[wplug] Factorization idea

[Vikram Sai Balaji]

Hi,
i am just a small math enthusiast. i have been trying to understand numbers
and their products and how factorization has evolved. This is my hobby for
the past 5 years and i have devised a small algorithm for factorization
(based on fermat's theorem). This method is faster for numbers whose factors
lie closer to  each other. Below is an example on how to compute the
factors. (Application of this algorithm: finding the factors of rsa public
key).

Note: This is not as fast as elliptic curve method. But just another way to
look at things.

Below is an example along with the algorithm
The problem here is we will given a number say 221 and we should tell that
13 and 17 are factors.

Conventional method uses the idea
"At least one factor (which will be always prime) will be less than the
square root of the number"

So lets go by conventional method and see how it works.
Step1: find the square root of the number and truncate the decimal places.
we get 14.
Step2: start looping from 2 till that number in step 1 which is 14.

-.-.-

WORK INSTRUCTIONS —
**1)** Answer these questions using the factorization post:
(a) For how many years has the writer had this hobby?
(b) Which number serves as the worked example, and what are its factors?
(c) What value does Step 1 give after truncating the decimal places?
**2)** Reproduce the part of the factorization post between "So lets go by" and "which is 14.", inclusive.
The lines that follow have no connection to the factorization post.

STORED DATA —
-.-.-

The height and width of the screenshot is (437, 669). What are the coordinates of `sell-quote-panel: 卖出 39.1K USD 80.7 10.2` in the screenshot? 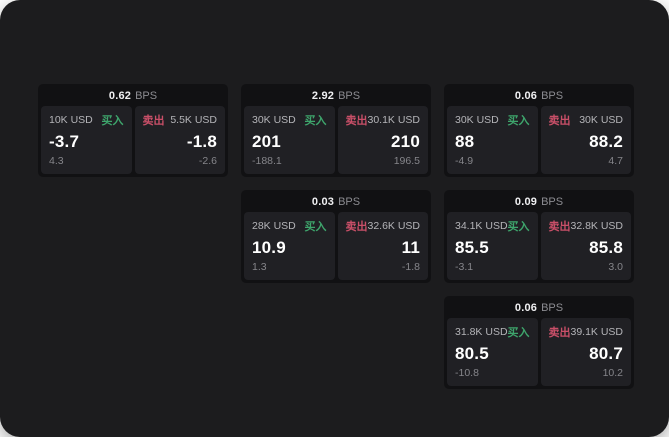 It's located at (586, 352).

-.-.-

SOLUTIONS TO THE PROBLEMS —
**1)**
(a) 5 years
(b) 221, with factors 13 and 17
(c) 14

**2)**
So lets go by conventional method and see how it works.
Step1: find the square root of the number and truncate the decimal places.
we get 14.
Step2: start looping from 2 till that number in step 1 which is 14.